Introduction

After years of research, lung cancer has been classified into several types, and non-small cell lung cancer (NSCLC) is the most frequent one [1]. Lung adenocarcinoma (LUAD) is the predominant classification of NSCLC [2]. LUAD development is a complex process modulated at genetic and epigenetic manners [3]. Inhibition of tumors is an effective measure for treatment of malignant tumors [4]. Platinum-based therapy is currently the main tumor-suppressant therapy, and it can repress the growth of LUAD cells [5]. However, its side-effects are concerned for body damage, which contribute to LUAD patients’ poor prognosis [6]. Hence, it is meaningful to clarify the mechanisms underlying LUAD progression and identify novel biomarkers and targets for LUAD.

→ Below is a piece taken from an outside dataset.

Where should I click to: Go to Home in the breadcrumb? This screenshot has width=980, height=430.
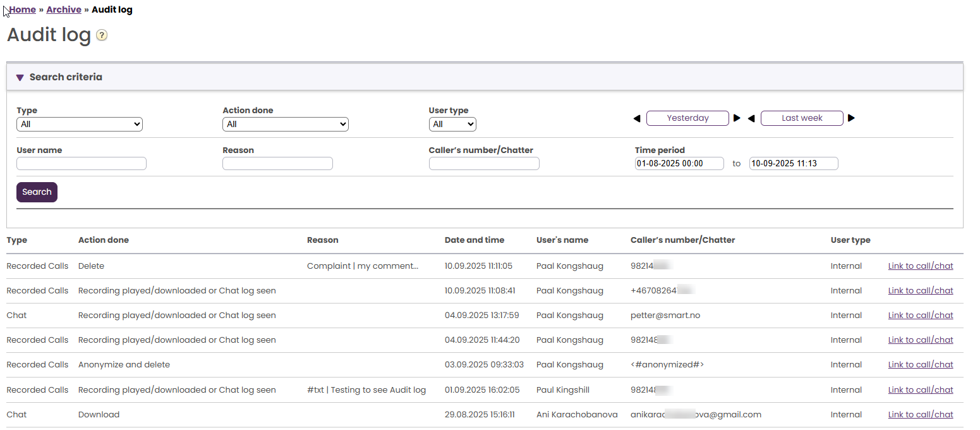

Golgi membrane protein 1 (GOLM1) serves as a transmembrane glycoprotein of the Golgi body [7]. Since Golgi apparatus plays a vital role in protein modification and transport, aberrant expression of related proteins might lead to prominent changes in cellular processes and functions [8]. Many recent studies have manifested that GOLM1 exerts a tumor-promoting role in many cancers, like hepatocellular carcinoma [9], breast cancer [10], prostate cancer [11], and colorectal cancer [12]. GOLM1 overexpression pertains to bad prognostic outcomes of cancers, which might be a novel treatment target [13, 14]. GOLM1 can mediate metastasis of hepatocellular carcinoma (HCC) by modulating epidermal growth factor receptor/receptor tyrosine kinase (EGFR/RTK) cell surface recycling [15]. Moreover, GOLM1 up-regulation represses P53 tetramer formation to increase non-small cell lung cancer aggressiveness [16]. Although it was reported that overexpression of GOLM1 can predict patients’ survival [17], the biological function of GOLM1 in LUAD needs to be further researched.

miRNAs can suppress or promote cancer progression via mediating the posttranscriptional expression of target mRNAs [18]. Multiple miRNAs have been identified as the markers for cancer diagnosis and prognosis [19]. MiR-30a was demonstrated to play a part in cancer-related processes, like metastasis and proliferation [20]. It was less expressed in breast cancer and could suppress the progression of breast cancer via Wnt/β-catenin pathway [21]. The overexpression of miR-30a restrained colony formation and growth of lung cancer cells via targeting MEF2D [22]. Jing Sui et al. discovered that miR-30a-3p decreased LUAD cell proliferation and stimulated apoptosis via mediating AKT3 [23]. However, the exact relevance of miR-30a-3p in LUAD remains to be defined.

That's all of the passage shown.